When Vice President for Research Daniel Jaffe and Associate Vice President Jennifer Lyon Gardner came up with the idea for APX, they knew they couldn’t host a typical conference and expect non-typical results. They asked Lorenzo to guide the planning process. Together with the School of Design’s Julie Schell and School of Architecture associate professor Tamie Glass, she helped conceptualize and facilitate the multiday retreat.

“From the moment they stepped off the elevator, we engaged them,” says Lorenzo.

“We wanted it to feel like they were crossing a threshold when they arrived, that they were joining something special,” agrees Glass, whose expertise is designing for human behavior. She oversaw all the tactile elements at APX, from name badges and signs to table settings and game elements, in order to encourage specific social interactions among attendees.

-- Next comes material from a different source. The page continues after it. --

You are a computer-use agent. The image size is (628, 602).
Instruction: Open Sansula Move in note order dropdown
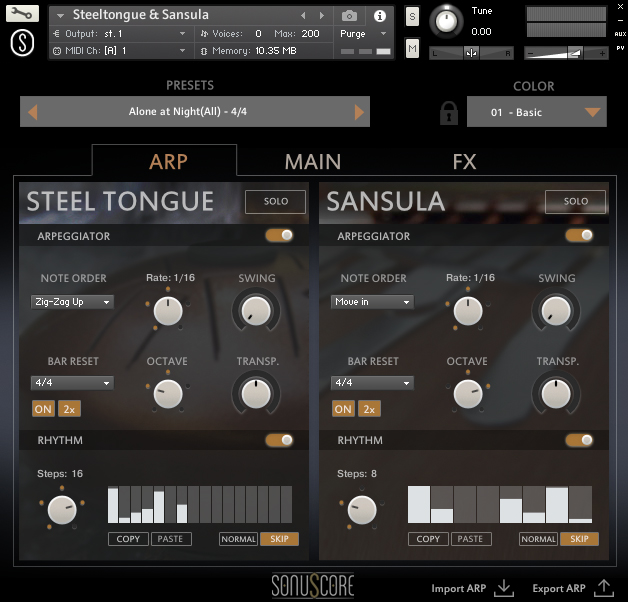(372, 302)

Yes, also known as icebreakers. One thing everyone agreed upon was that faculty members should leave their CVs at the door. They’d all recently been promoted and received tenure; everyone was on the same footing. Instead of feeling the need to define themselves by their accomplishments, people were initially seated together based on their dream jobs and had to introduce themselves by learning people’s fun facts — even the person whose fun fact was their hatred for icebreakers.

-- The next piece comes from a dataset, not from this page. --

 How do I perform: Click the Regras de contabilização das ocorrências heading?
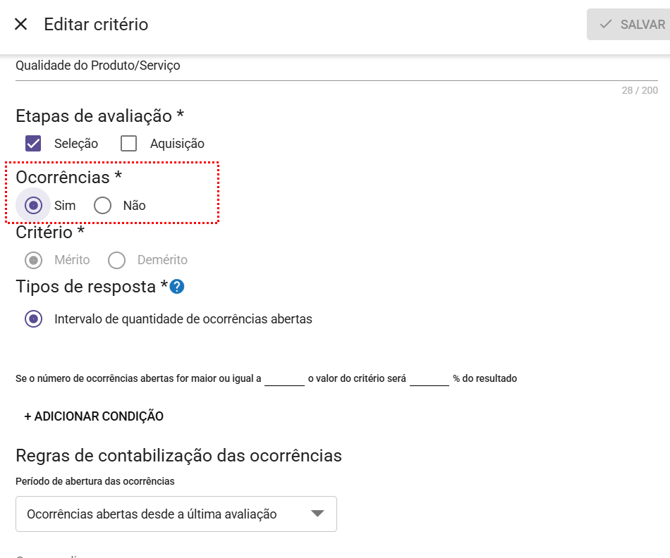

But those elements, while lighthearted and playful, were intentional. Each planned interaction was designed to open the door to dozens of spontaneous ones.

From left to right: Edgardo Irizarry from the School of Design and Creative Technologies helps run the inaugural APX retreat in 2018. Julie Schell (center) guides faculty through the day. Vice President for Research Dan Jaffe (right) listens to Andrew Esbaugh from the Marine Science Institute. Tamie Glass (standing) answers questions and offers feedback. Salvatore Salamone laughs and snaps a photo of an impromptu design. Delida Sanchez, an educational psychologist, sits next to molecular bioscientist Jeff Barrick.

Design Matters

And it worked. No one left early or ditched partway through. The last day was dedicated to proposal writing without distraction, and all teams produced a finished pitch on time. And even though Jaffe and Gardner intended to fund only a few proposals, they were so impressed with the results that they decided to fund them all.

Even more impressive, says Schell, is that the event had legs. “We were blown away by the research pitches, but what’s more impressive to me is that APX has already led to a spin-off project called Shut Up & Write, and that was all their idea. The faculty members came up with that because they loved having uninterrupted writing time at APX. We took their feedback and created something new from it. That’s good design.”

For Jaffe, UT Austin’s vice president for research, APX’s strength is that it gives faculty members permission to try something new. “Here, they have the opportunity to take risks they would not have dared to take earlier in their careers. Researchers, scholars, and creative artists can find exciting new directions for their work that might never occur to them if they simply woke up one day with their promotions and went back to work in their own areas of specialization.”

Funding is a big motivator, of course, but to Gardner’s surprise, most attendees said it was the relationships they built with their colleagues across colleges — not the money — that they valued the most.

Given the positive feedback and new research projects that are underway because of last year’s inaugural workshop, Gardner says they’ll definitely be hosting APX 2019. “We’ve seen how well this curated, design-conscious retreat works to stimulate new scholarship among the faculty, and we want to keep building the tribe of APX thought leaders.”

“Plus,” she adds, “it’s not a bad backup if you can’t get out to play tennis.”

APX 2018 team
The APX 2018 team represents: molecular biosciences; architecture; journalism; social work; neuroscience; marine science; physics; petroleum and geosystems engineering; nursing; linguistics; sociology; special education; civil, architectural and environmental engineering; educational psychology; government; biomedical engineering; nutritional sciences & pediatrics; communication studies; and mechanical engineering.